Sunday January 19 2014

Is it possible to heal the wounds of conflict through peace talks?

By Harold Acemah

The 9th annual Gulu provincial peace week took place from January 14 to 18, 2014, at the Sultana of Africa parish Lodonga of the Arua Catholic Diocese.
This unique event, which aims at fostering a culture of dialogue and forgiveness, encourages cooperation and joint responsibility as alternatives to achieve sustainable peace, prosperity, harmony and social regeneration in the greater north.

Established under the leadership of Archbishop John Baptist Odama of Gulu Archdiocese, the theme of this year’s peace week was “healing through dialogue” derived from the theme of the 8th peace week of 2013 which was “urgent need for reconciliation”.

Our Father in heaven is a God of love and a God of peace. He gave us His son Jesus Christ who is the Prince of Peace. The LORD has blessed His people everywhere with an abundance of gifts including peace.

Peace, shalom, asianzu, kuc, ddembe, pacis, paix, etc. is an ideal which is cherished and treasured everywhere in the world. The word peace appears many times in the Holy Bible.

What is peace?
According to the Oxford English Dictionary, peace is a state of being calm or quiet; a state of living in friendship with somebody without arguing; a situation or period of time in which there is no war or violence in a country or an area.

If you are told to hold your peace, it means say nothing although you may wish to give your opinion on something. Many people, especially politicians, find it difficult to hold their peace for long.

In September 1970, Pope Paul IV pronounced at an address to the 25th regular session of the United Nations General Assembly in New York that the other name of peace is development and he is right because if a leader wants to usher real and lasting peace in a country, he must provide and ensure that there is equitable development in the country.

Most wars in human history have been fought over the failure to share resources equitably; too many African leaders tend to be greedy and selfish; they prefer to “eat alone” or at best with their kith and kin; such mean and parochial behaviour has more often than not caused anger, bitterness, hatred and conflicts.

The Biblical concept of peace has at the root of its meaning “totality” and “completeness”. Important nuances of the meaning of peace include factors such as fulfilment, maturity, soundness, wholeness, harmony, security, well-being and prosperity; peace also connotes the absence of war and freedom from disturbance.

Peace is, however, not merely the absence of war, but entails the full enjoyment of all human rights and fundamental freedoms, such as freedom of speech and expression; freedom of thought; freedom of worship, freedom to assemble and demonstrate and freedom of association.

Why is peace so elusive today, especially in Africa? Why are there few peacemakers in Uganda? Why is there sometimes little or no peace in the Church of Christ?

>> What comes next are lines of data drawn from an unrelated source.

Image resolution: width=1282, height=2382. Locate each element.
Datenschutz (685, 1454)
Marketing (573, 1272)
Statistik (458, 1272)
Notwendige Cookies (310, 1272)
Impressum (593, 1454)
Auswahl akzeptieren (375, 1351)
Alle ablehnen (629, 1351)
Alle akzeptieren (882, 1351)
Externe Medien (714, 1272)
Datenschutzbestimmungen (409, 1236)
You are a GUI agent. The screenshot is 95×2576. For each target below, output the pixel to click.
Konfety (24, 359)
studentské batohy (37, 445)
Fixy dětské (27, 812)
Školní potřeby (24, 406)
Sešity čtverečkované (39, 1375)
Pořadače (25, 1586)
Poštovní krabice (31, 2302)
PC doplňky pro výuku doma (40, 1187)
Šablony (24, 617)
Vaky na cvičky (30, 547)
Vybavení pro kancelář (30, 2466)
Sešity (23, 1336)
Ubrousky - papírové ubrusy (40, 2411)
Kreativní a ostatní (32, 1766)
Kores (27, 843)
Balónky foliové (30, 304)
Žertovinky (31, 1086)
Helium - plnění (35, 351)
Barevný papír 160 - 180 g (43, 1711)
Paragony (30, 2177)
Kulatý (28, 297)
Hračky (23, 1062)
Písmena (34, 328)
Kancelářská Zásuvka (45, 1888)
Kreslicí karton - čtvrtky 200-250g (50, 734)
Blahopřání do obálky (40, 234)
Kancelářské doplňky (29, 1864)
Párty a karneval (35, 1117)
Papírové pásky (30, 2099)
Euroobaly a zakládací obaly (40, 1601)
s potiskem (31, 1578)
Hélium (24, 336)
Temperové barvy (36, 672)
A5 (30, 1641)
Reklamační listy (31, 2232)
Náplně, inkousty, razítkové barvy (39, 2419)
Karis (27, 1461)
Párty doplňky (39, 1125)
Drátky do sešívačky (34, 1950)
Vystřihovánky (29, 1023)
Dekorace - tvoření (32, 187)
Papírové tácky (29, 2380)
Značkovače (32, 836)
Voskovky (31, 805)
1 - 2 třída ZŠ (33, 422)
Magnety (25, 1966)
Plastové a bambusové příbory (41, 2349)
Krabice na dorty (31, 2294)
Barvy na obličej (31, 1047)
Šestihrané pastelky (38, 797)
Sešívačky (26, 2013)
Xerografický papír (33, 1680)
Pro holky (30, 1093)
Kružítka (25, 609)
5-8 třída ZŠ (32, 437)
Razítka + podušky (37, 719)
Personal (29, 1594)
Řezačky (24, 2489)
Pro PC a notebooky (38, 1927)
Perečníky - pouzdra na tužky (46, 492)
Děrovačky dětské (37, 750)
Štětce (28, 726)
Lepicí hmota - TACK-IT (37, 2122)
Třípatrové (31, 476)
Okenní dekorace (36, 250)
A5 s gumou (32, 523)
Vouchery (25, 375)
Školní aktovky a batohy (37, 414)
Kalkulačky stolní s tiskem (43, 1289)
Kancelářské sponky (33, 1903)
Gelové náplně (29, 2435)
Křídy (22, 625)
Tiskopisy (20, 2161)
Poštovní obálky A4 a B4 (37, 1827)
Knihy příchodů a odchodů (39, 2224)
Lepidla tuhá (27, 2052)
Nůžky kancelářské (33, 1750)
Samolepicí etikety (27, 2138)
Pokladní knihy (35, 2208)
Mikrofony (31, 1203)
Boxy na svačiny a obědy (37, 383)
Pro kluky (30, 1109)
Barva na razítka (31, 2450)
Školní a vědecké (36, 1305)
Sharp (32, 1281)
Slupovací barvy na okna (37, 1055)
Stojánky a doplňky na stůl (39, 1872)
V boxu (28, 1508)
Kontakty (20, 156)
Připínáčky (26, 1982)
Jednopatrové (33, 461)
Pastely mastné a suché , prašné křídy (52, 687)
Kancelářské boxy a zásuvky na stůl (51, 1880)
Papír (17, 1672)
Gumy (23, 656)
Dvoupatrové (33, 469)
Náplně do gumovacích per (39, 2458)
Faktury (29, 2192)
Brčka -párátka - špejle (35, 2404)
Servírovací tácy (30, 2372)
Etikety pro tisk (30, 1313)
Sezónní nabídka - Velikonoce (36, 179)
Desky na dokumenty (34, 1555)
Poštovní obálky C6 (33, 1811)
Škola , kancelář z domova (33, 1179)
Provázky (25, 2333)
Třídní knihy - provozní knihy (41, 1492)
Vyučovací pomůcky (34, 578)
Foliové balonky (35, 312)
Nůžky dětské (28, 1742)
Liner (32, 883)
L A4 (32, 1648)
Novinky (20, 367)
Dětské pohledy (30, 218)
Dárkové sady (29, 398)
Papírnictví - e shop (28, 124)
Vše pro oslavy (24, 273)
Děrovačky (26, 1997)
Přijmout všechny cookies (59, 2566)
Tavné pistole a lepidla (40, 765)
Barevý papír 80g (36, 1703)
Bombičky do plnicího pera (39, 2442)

The recent wrangles in the Arua Catholic Diocese are an open secret and a few years ago, the Madi and West Nile Diocese of the Anglican Church of Uganda was split down the middle during the tenure of Bishop Enock Lee Drati (RIP), but thank God that division has now been healed. Many other dioceses in Uganda have experienced or are experiencing similar challenges.

Satan and his agents are busy deceiving and dividing the people of God along ethnic and political lines; along class and ideological lines; and the love of money is increasingly a major root cause of conflicts and lack of peace in Uganda. Witchcraft, child sacrifice and drug trafficking are all driven by the love of money, but even those who have sacks of money stashed away in their bedrooms are not at peace either! They are restless and live in constant fear. I don’t know what and whom they fear, but they are unhappy despite the fact that they appear to be well endowed materially.

The truth is that the happiest people in the world are those who enjoy “peace of mind” despite having few material possessions.

Healing through dialogue
If there is one lesson we can learn from the post-colonial history of Uganda, it is that military force or might is not a solution to conflicts, internal or external. Real and lasting peace and healing after any conflict can only come through dialogue and peace talks or negotiations.

Is it possible and desirable to heal the wounds of conflict through dialogue and peace talks? I believe so and President Nelson Mandela’s heroic struggle against apartheid, racism and racial discrimination in South Africa is a telling example which provides many lessons for all African countries. Nelson Mandela showed that dialogue is a much better option than war in conflict resolution.

In this regard, I appeal to our brothers and sisters of South Sudan to put away their weapons and embrace dialogue which is the only way forward towards a lasting solution to the ongoing fratricidal conflict in the country. For the sake of peace, unity and future of all South Sudanese, may all political leaders of South Sudan swallow their pride and sit down together to negotiate a political solution which is acceptable to all parties.

Mr Acemah is a political scientist, consultant and a retired career diplomat.